TASK GOAL | Every line of the data is to be output verbatim.

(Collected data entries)
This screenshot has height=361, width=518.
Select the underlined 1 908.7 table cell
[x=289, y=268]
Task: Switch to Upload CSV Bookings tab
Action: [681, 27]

OUTPUT FOR THIS EXERCISE |
This screenshot has height=361, width=518.
Select the underlined 1 908.7 table cell
[x=289, y=268]
Task: Switch to Upload CSV Bookings tab
Action: [681, 27]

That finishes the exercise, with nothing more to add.